■ Written request A:
Answer these questions from the article on Yale's fossil fuel divestment:
(i) How much money did Yale divest from fossil fuels?
(ii) On what date did David Swensen send his email to Yale's Advisory Committee on Investor Responsibility?
(iii) Which conference did Yale take part in that helped spur the argument for divestment?

─── Passage shown ───

Yale’s announcement last week that it divested $10 million from fossil fuels has prompted debate in the investment community over the ethics, legality and practicality of fossil fuel divestment.

Following Chief Investment Officer David Swensen’s April 12 email to Yale’s Advisory Committee on Investor Responsibility announcing the move, climate change activist group Fossil Free Yale praised the partial divestment but called on the University to take steps toward complete divestment. Furthermore, FFY members said Yale should be more conscious of the ethical implications of its investments, although financial experts said universities often prioritize the will of donors over moral quandaries when investing.

“For me, Swensen’s letter had no ethical grounding,” said FFY organizer Elias Estabrook ’16. “There was a lot missing.”

Estabrook said FFY will continue to push for a divestment decision that is an ethical commitment rather than the kind of request to external managers that Swensen wrote in August 2014, which asked managers to consider the financial risks associated with climate change when making investment choices.

The argument for divestment has gained momentum recently, spurred on by Yale’s participation in the 2015 Climate Change Conference in Paris. But while last week’s announcement may indicate that Swensen is approaching Yale’s assets with climate change in mind, complete divestment is a long way off, endowment experts interviewed said.

─── Dataset rows ───

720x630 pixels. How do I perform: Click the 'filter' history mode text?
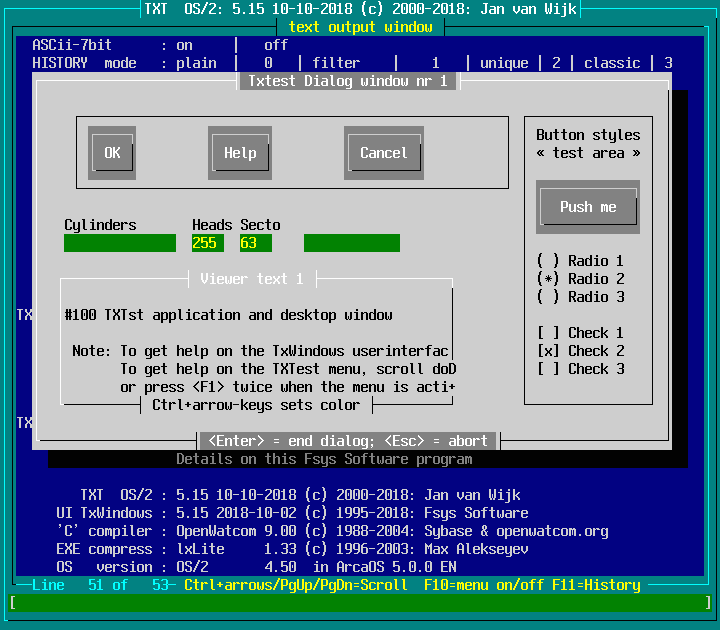[x=336, y=63]
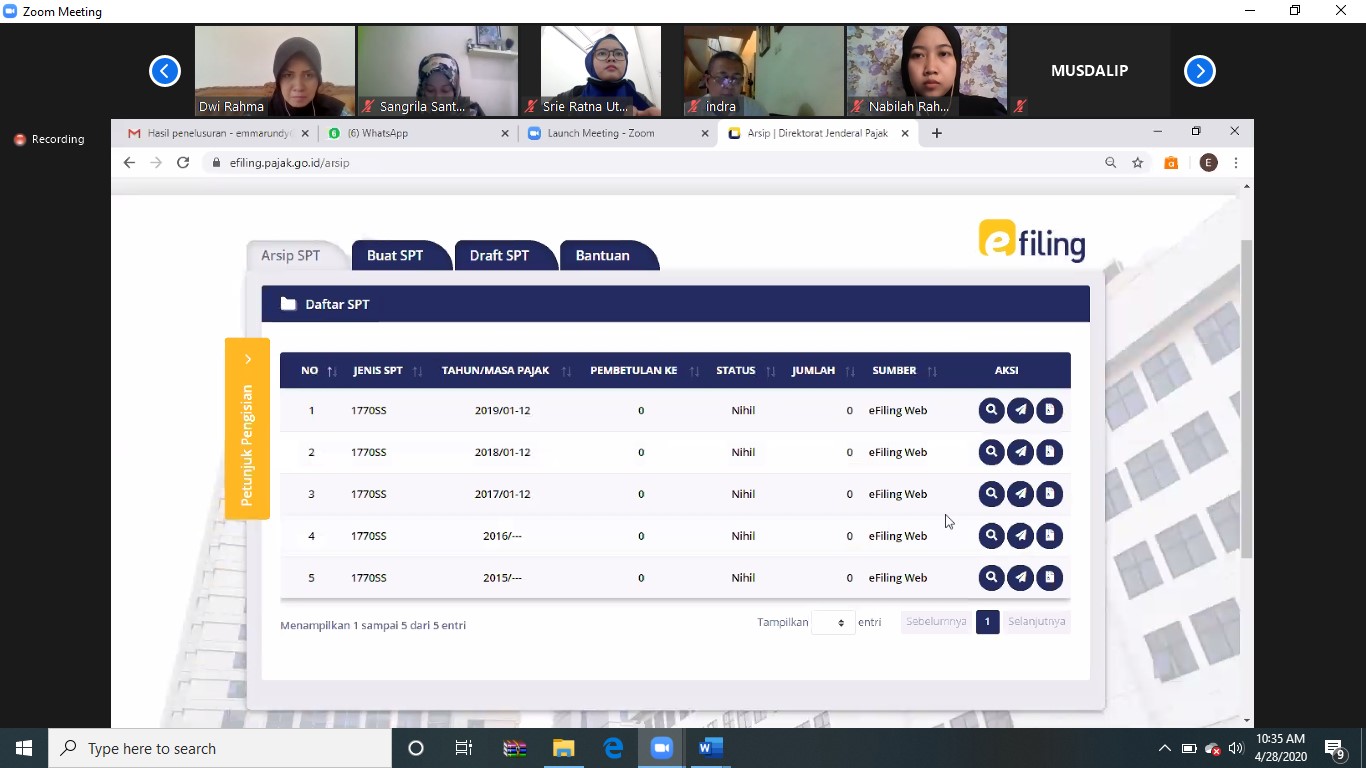Bookmark page using star icon

(1137, 163)
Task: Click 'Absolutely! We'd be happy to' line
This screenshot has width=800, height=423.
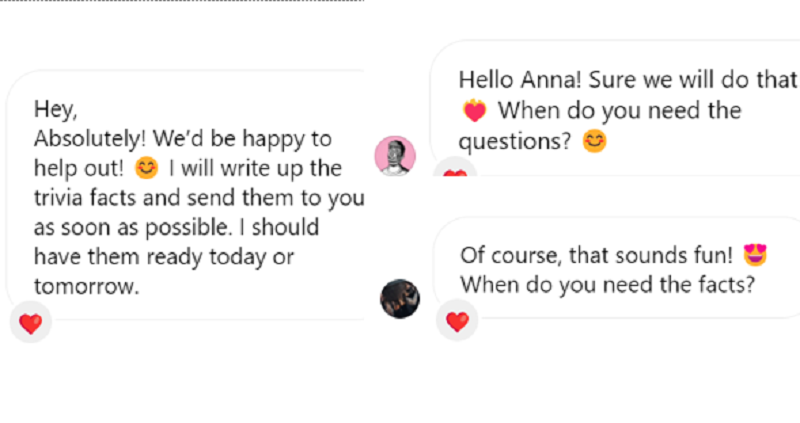Action: (182, 138)
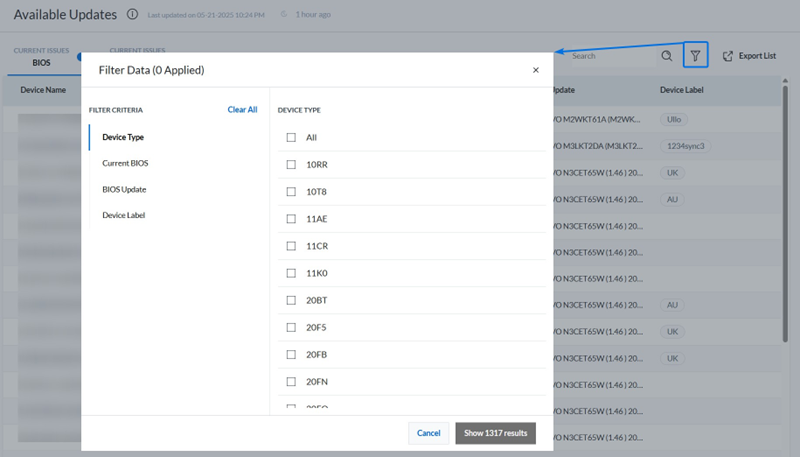Toggle the 20FN checkbox
800x457 pixels.
tap(291, 381)
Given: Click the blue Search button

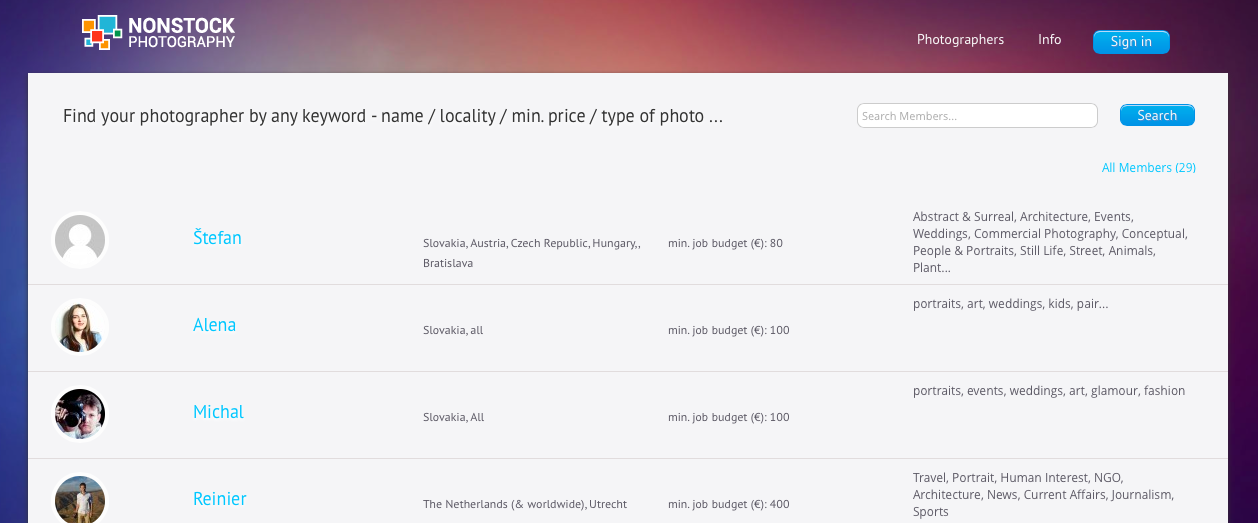Looking at the screenshot, I should pyautogui.click(x=1156, y=116).
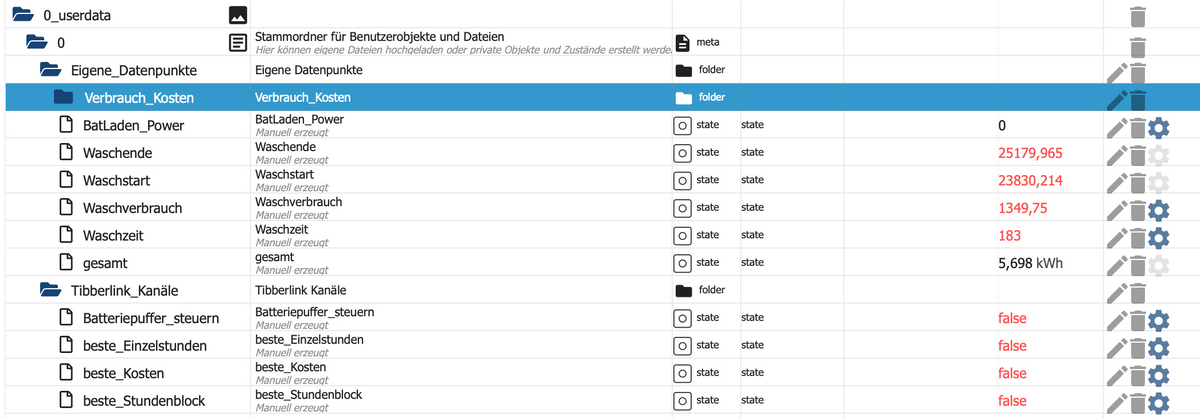Collapse the 0_userdata folder

(22, 15)
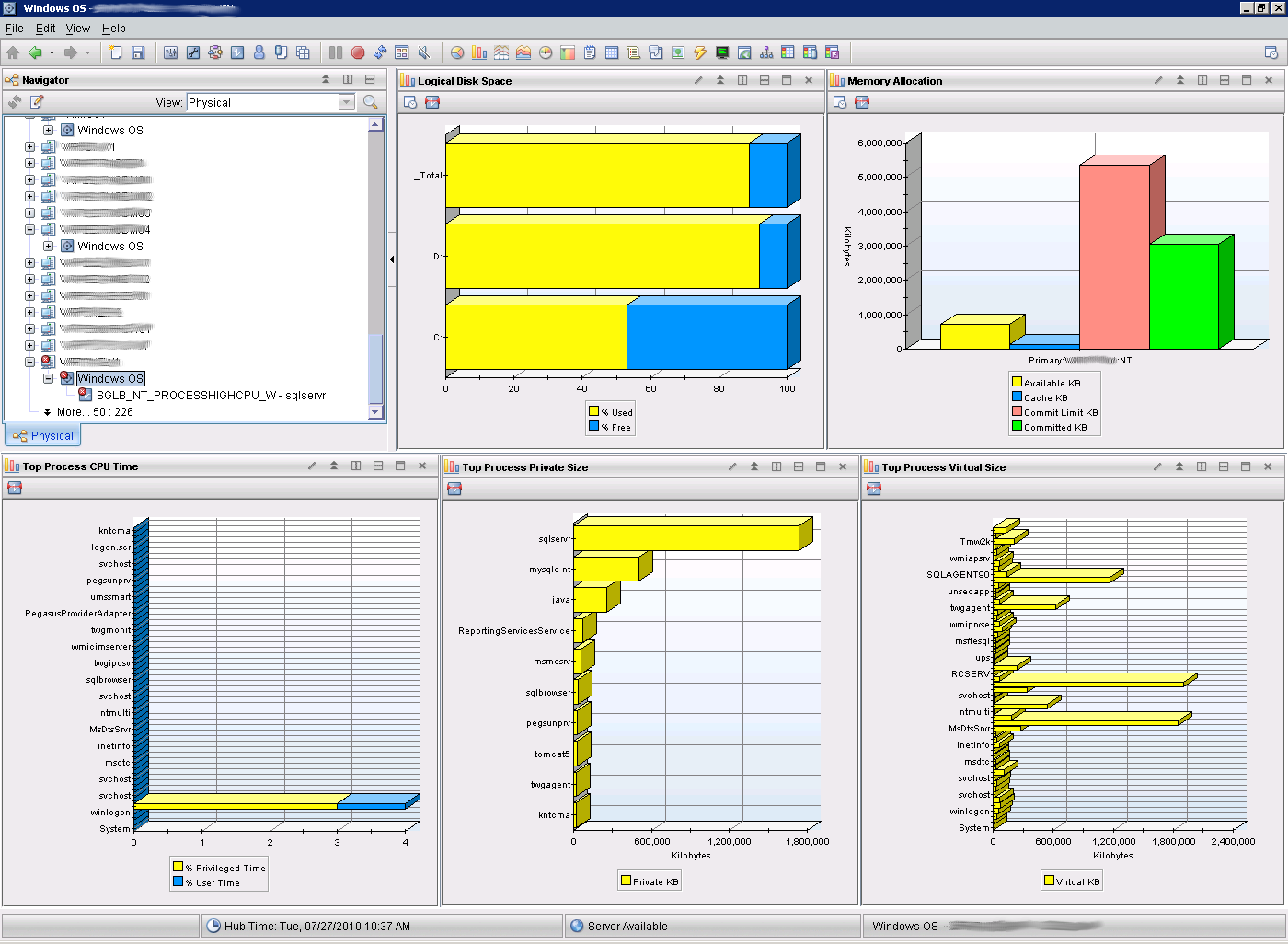Viewport: 1288px width, 944px height.
Task: Click edit pencil icon in Memory Allocation header
Action: 1158,80
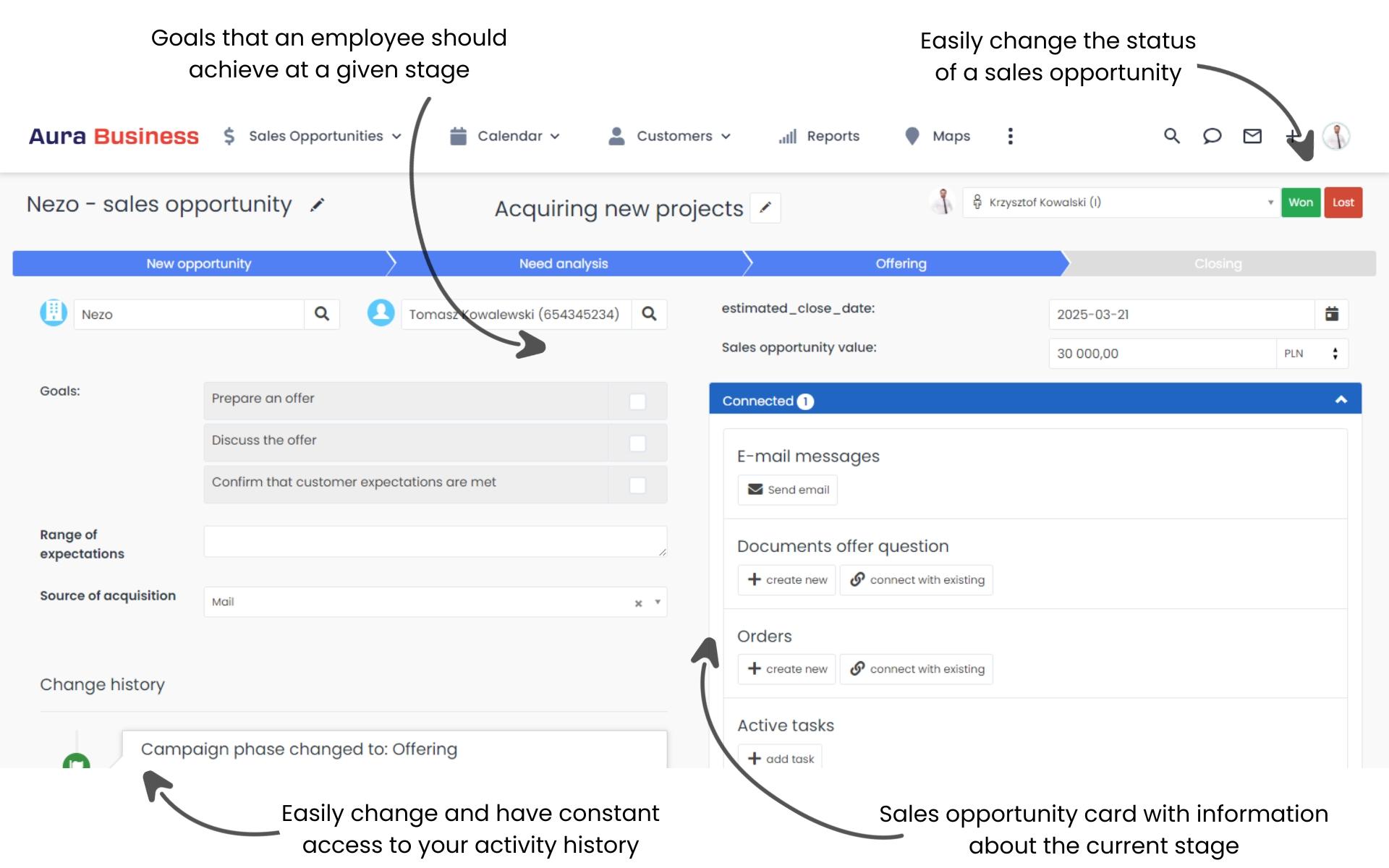Mark opportunity as Won
The image size is (1389, 868).
pos(1300,203)
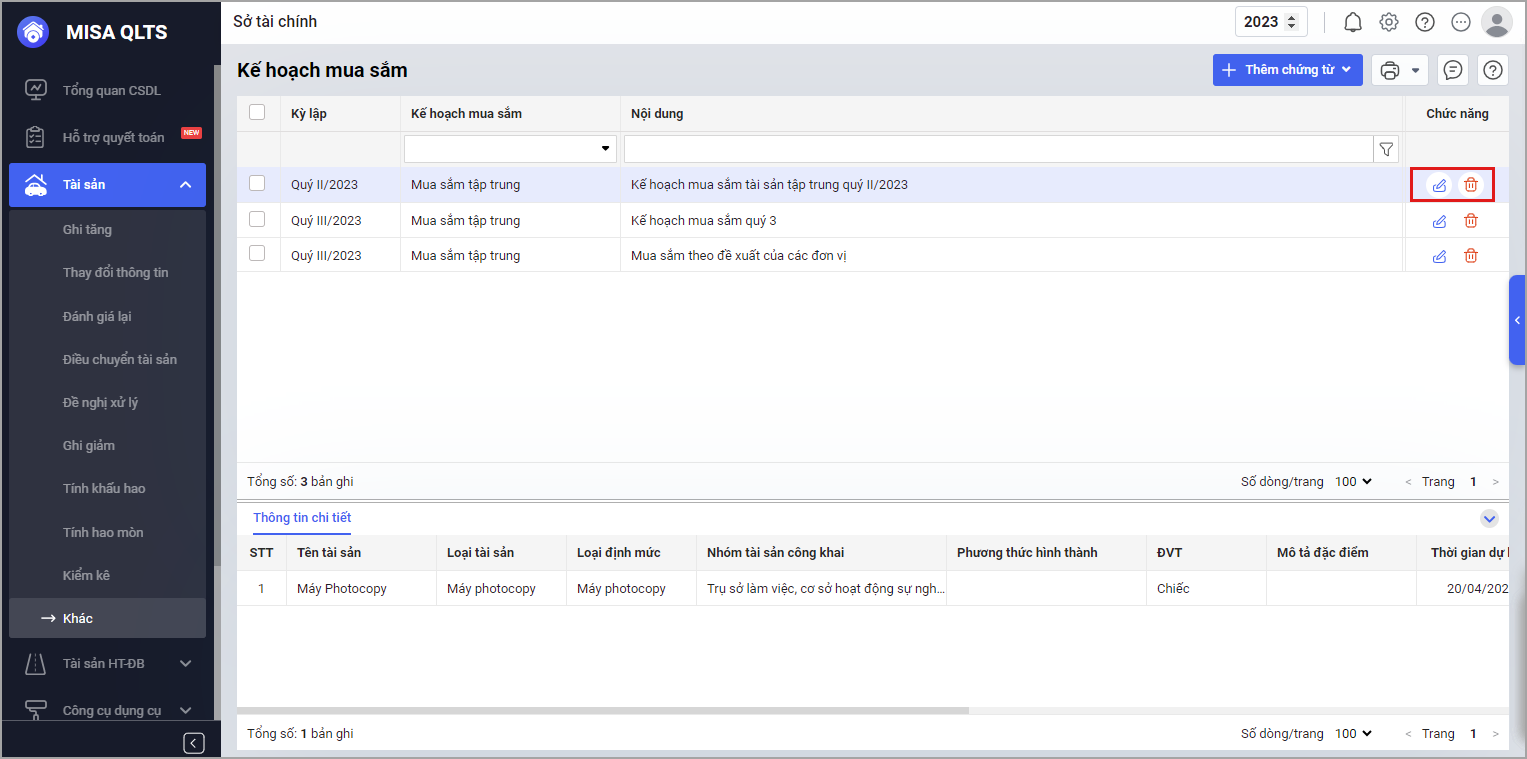
Task: Delete the Kế hoạch mua sắm quý 3 row
Action: pyautogui.click(x=1471, y=221)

───

■ Written request B:
Print the lines of the records from the one containing "Task: Click 'Absolutely!" through the end of the records, inclusive, and leave out the pictures.

■ Exercise result A:
(i) $10 million
(ii) April 12
(iii) The 2015 Climate Change Conference in Paris

■ Exercise result B:
Task: Click 'Absolutely! We'd be happy to' line
This screenshot has width=800, height=423.
Action: (182, 138)
Toggle the 20FN checkbox
800x457 pixels.
tap(291, 381)
Given: Click the blue Search button

Looking at the screenshot, I should pyautogui.click(x=1156, y=116).
Collapse the 0_userdata folder

(22, 15)
Viewport: 1288px width, 944px height.
Task: Click edit pencil icon in Memory Allocation header
Action: 1158,80
Mark opportunity as Won
The image size is (1389, 868).
pos(1300,203)
Task: Delete the Kế hoạch mua sắm quý 3 row
Action: pyautogui.click(x=1471, y=221)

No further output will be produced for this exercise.